Development economist Karthik Muralidharan has sharply criticised India’s public sector staffing model, saying the government is “paying five times more for 95% of jobs” while still functioning like a “1950s Ambassador” car.
Speaking on a podcast with Groww, Muralidharan said, Muralidharan said many parts of the government are still like a 1950s ambassador car where you keep on adding burden but without strengthening the car itself. “Adding more money to your current systems is like putting petrol in a 1950s car. So it will move a little bit but the translation of budget into distance is very weak.”
Highlighting distortions in public and govt sectors, he said, “The top 1 or 2% of people – who are taking decisions that are way more complex than most CEOs take – are massively underpaid relative to what the market would pay for those skills. But for 95% of government jobs, you’re paying five times more than what the market pays.”
High salaries, he explained, create five perversities:
- All resources go to a few employees, leaving no money to hire more.
- Recruitment becomes unmanageable with 100x applicants and frequent exam scandals.
- Wrong fit, as candidates apply for any post, from forest guard to teacher.
- Youth unemployment trap, with educated graduates stuck in exam cycles.
- Skills deficit, since the public sector values passing tests over real abilities.
Muralidharan said the state’s personnel management is broken at every level — from recruitment and postings to accountability. “The politicians are like the race car drivers of a Formula 1 car. The bureaucrats are like the engine and wheels, desperately keeping it moving. They’d also like to be part of a Ferrari rather than an Ambassador, but where is the time? They’re just keeping the car running,” he said.
“Our most lucrative employer doesn’t care about skills, only exams. So you’ve built an entire education system around that. It’s rational for individuals but dysfunctional at the system level,” he said.
Muralidharan, however, noted that India’s top officials are “among the best in the world”, selected through the most competitive exams and equipped with diverse governance experience. Yet, he argued, the system forces even these high-calibre officers to work within outdated structures.
On education, Muralidharan pointed out that “government teachers are highly paid, but half don’t show up for work — 25% absent, 25% in school but not teaching.” Many are from urban areas and have little connection to rural communities, he added, suggesting that local recruitment at lower pay often works better.
He criticised teacher training as “broken” and advocated practicum-based programs for teachers, nurses, and police: “Instead of generic degrees, after 12th you should do three months of theory and nine months of practice in real schools, hospitals or police stations. Recruitment should then reward those with practical experience.”
Healthcare, too, suffers from mismanagement. “In government hospitals, the best equipment is there but it’s locked, not being used. As a taxpayer, you feel your money is going into a black hole,” he said.
Muralidharan argued that India is “the most over-centralized country in the world”, with only 3% of public spending happening at the local government level versus over 50% in China. Communities, he said, lack both power and accountability tools.

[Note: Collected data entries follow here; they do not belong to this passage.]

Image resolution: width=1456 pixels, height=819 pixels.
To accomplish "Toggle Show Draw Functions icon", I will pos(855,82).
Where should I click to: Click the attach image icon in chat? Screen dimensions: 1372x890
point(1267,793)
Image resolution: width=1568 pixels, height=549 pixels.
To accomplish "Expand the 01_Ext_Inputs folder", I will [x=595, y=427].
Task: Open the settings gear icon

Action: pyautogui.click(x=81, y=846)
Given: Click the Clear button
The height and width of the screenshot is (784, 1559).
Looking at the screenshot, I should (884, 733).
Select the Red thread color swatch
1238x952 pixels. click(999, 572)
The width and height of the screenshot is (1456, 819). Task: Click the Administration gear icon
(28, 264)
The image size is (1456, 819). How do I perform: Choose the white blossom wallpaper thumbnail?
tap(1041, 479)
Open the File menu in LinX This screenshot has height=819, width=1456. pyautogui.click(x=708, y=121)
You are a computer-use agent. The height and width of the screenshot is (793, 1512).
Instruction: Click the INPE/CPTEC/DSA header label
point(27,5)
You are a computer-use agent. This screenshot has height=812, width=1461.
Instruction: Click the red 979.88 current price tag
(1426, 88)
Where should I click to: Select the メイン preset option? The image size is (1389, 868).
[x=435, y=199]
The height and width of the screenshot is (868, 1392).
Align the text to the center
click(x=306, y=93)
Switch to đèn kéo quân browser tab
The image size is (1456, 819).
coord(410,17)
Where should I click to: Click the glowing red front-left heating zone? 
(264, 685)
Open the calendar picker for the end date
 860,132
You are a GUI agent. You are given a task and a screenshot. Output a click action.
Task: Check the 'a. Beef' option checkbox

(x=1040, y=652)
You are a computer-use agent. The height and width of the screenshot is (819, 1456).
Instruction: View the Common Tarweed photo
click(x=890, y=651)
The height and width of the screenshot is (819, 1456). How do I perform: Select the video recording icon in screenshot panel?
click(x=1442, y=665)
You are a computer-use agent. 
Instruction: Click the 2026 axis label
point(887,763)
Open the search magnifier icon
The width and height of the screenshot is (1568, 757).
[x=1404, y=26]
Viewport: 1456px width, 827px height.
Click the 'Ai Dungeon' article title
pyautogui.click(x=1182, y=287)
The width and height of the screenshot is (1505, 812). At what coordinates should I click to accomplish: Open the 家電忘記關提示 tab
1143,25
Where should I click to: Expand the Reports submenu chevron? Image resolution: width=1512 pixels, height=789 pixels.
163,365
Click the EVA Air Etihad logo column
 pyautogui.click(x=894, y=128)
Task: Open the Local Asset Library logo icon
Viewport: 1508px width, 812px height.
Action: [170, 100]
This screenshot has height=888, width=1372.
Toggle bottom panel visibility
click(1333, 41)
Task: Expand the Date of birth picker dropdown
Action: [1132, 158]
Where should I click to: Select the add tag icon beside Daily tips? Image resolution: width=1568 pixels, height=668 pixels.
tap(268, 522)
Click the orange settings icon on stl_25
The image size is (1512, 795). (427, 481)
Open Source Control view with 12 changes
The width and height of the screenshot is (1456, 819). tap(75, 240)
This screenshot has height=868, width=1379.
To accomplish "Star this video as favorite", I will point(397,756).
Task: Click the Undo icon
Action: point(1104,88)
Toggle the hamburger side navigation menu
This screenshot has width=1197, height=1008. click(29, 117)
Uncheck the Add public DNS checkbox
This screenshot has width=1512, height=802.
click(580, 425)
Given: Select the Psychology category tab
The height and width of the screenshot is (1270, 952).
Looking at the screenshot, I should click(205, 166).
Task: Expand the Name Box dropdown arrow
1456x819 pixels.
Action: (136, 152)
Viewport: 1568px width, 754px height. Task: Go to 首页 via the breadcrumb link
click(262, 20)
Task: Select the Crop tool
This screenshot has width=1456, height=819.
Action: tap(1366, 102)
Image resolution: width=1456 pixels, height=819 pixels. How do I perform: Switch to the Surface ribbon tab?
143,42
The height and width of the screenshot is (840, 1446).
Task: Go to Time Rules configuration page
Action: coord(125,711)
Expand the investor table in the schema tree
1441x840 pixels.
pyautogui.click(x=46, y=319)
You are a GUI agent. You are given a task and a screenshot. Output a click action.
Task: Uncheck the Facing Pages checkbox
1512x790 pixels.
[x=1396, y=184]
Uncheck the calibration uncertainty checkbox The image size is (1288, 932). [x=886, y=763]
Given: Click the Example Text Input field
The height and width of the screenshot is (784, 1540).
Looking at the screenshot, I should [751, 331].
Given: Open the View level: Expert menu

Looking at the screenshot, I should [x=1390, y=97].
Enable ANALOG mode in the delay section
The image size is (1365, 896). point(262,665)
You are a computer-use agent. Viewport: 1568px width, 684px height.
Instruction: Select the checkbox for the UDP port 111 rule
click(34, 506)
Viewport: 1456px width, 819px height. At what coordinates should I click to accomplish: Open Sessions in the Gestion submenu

He cited Telangana’s model of performance-linked hiring, where 10,000 junior panchayat secretaries were appointed on contracts and regularised only after three years. Despite representing just 5% of India’s panchayats, Telangana won 40% of national awards during that period. “This shows you need staffing, but also accountability,” he stressed.
At its core, the economist said, India’s government job crisis is about personnel management: “How do you hire? How do you train? How do you pay? How do you promote? How do you post? In many ways, the values you promote within an organisation become the values of the organisation itself.”